Pourtant la phrase qui pourrait servir de synopsis à ce livre, prononcée plusieurs fois par Eco et qui dit que l’invention du livre est comme l’invention de la roue, on ne peut rien inventer de plus parfait et c’est pour cela que ces inventions sont éternelles, dénonce une réalité, une vérité. Nous sommes toujours dans une société de l’écrit, et même de plus en plus. C’est surtout cela que défend le livre : le fait que l’écriture est au cœur de notre civilisation. Et c’est encore une vérité, sinon que faites vous là à me lire ?

Alors c’est sûr, il y a des transformations. La plus importante à mon sens est l’endurance. Ecrire un article, tenir un blog, faire des billets ce n’est rien comparé au développement ardu d’un ouvrage complet, d’un livre. C’est bien pour cela que je ne serai jamais un écrivain, comme pourtant je l’ai rêvé dans ma jeunesse. Il faut tenir la distance, c’est un marathon que d’écrire un livre. Nous autres, les internautes, qui pourtant produisons un peu d’écrit, nous sommes des adeptes du sprint, de la petit course rapide le long de la plage.

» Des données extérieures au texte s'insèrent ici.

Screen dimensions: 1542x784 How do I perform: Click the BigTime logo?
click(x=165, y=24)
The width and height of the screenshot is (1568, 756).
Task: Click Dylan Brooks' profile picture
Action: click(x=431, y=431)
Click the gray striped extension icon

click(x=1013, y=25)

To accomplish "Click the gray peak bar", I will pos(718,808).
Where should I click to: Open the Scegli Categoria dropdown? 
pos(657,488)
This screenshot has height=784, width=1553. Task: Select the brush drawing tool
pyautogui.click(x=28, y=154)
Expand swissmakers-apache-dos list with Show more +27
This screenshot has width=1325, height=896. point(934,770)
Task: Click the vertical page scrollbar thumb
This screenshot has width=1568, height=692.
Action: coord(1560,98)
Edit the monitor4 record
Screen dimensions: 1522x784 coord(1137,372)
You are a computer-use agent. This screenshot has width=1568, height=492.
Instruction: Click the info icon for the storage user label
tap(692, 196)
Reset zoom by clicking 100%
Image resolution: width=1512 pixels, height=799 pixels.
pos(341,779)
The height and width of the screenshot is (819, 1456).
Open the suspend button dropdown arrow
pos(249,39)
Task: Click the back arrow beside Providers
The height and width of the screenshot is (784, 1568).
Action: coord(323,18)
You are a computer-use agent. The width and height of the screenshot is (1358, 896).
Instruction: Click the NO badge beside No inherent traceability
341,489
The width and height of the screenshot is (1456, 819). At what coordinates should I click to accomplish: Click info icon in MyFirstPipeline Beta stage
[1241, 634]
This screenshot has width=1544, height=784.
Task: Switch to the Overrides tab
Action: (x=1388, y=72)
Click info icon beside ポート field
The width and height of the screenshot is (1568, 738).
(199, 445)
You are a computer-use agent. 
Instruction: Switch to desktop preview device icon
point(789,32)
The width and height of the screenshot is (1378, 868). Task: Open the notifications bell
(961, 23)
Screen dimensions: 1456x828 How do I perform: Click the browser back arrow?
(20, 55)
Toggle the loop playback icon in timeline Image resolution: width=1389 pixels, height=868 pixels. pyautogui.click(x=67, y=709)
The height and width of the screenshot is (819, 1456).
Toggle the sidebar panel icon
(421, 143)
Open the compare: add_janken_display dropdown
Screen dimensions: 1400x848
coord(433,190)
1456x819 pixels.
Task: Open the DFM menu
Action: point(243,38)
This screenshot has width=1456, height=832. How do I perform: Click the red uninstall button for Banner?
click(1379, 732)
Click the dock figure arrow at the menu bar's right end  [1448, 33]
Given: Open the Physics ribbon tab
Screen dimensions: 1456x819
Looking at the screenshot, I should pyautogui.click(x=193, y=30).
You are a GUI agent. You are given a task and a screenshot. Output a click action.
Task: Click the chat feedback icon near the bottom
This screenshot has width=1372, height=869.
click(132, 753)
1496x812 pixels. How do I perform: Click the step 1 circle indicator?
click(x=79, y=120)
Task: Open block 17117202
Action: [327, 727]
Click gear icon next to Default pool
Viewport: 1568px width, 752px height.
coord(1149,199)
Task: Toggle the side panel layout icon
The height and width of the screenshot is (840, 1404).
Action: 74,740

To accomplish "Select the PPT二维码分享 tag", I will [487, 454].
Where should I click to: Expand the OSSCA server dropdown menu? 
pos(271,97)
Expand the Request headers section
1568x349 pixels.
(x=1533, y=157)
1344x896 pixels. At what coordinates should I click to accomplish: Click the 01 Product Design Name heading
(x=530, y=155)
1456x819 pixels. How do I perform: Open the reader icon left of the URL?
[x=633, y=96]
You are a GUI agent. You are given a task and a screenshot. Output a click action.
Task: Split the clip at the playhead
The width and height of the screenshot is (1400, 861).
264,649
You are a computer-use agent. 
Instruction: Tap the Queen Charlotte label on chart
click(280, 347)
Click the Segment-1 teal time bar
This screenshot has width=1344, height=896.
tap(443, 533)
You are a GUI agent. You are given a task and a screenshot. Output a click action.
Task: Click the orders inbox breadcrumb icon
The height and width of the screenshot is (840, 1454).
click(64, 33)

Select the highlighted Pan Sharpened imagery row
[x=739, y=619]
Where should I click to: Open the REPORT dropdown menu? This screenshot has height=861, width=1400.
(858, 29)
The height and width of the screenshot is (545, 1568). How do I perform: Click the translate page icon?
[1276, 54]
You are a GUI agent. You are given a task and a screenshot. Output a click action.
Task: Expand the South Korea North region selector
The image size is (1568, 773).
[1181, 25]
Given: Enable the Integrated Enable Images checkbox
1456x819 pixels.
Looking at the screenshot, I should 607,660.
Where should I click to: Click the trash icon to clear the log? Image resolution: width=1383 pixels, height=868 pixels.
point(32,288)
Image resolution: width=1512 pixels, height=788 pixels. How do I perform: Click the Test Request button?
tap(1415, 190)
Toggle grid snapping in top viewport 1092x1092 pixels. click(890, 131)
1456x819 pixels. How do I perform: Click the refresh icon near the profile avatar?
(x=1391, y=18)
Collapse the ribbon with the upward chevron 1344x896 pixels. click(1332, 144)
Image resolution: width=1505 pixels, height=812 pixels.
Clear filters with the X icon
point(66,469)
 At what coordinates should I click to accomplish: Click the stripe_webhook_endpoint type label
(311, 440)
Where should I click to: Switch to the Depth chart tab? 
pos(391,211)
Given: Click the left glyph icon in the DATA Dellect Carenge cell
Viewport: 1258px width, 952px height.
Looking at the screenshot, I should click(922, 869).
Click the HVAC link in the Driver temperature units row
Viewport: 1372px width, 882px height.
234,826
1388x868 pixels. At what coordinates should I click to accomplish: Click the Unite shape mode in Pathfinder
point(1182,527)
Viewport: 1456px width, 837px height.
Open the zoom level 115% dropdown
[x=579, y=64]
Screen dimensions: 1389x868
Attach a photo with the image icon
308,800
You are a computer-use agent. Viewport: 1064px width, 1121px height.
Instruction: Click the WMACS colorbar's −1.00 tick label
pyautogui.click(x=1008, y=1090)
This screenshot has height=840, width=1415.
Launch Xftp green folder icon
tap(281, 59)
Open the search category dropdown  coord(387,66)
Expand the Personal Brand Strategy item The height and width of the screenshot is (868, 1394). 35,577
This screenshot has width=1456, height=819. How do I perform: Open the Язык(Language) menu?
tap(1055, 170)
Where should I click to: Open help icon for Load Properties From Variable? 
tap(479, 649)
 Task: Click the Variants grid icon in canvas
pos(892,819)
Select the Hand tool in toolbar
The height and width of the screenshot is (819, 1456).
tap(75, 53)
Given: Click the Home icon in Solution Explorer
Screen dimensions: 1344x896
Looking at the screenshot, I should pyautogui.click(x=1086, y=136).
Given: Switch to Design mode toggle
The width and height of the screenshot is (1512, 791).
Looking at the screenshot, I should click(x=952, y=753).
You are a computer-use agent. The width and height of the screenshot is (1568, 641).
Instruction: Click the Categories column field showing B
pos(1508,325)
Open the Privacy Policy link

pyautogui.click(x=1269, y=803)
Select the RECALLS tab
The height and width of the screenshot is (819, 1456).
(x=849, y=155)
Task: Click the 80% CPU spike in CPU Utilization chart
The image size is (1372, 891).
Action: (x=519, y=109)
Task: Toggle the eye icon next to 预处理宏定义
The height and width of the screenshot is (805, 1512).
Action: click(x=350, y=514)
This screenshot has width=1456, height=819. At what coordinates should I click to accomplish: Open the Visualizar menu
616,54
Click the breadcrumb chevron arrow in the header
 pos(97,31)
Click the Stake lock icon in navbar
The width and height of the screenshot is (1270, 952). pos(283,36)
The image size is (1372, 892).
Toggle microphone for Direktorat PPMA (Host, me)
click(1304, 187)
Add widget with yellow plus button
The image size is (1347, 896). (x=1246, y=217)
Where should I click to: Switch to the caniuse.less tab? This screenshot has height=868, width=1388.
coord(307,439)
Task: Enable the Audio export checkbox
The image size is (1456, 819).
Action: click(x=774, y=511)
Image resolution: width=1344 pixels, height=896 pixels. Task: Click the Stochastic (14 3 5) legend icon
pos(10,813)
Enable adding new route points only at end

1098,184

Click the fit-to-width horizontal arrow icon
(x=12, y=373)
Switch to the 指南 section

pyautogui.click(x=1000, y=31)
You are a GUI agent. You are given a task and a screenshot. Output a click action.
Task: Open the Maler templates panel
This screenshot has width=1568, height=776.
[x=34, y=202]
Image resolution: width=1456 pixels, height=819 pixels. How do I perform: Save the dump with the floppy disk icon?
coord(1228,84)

Il n’empêche, nous sommes encore et toujours plus liés à l’écrit, à la lecture, aux mots. Le monde qui est en train de s’écrire, même s’il laisse une large place parfois abêtissante il faut l’avouer, aux images, ce monde à travers la planète est un monde d’être alphabétisés. On ne se débarrassera sans doute pas de sitôt des livres, même si leurs formes évolue et leurs usages aussi.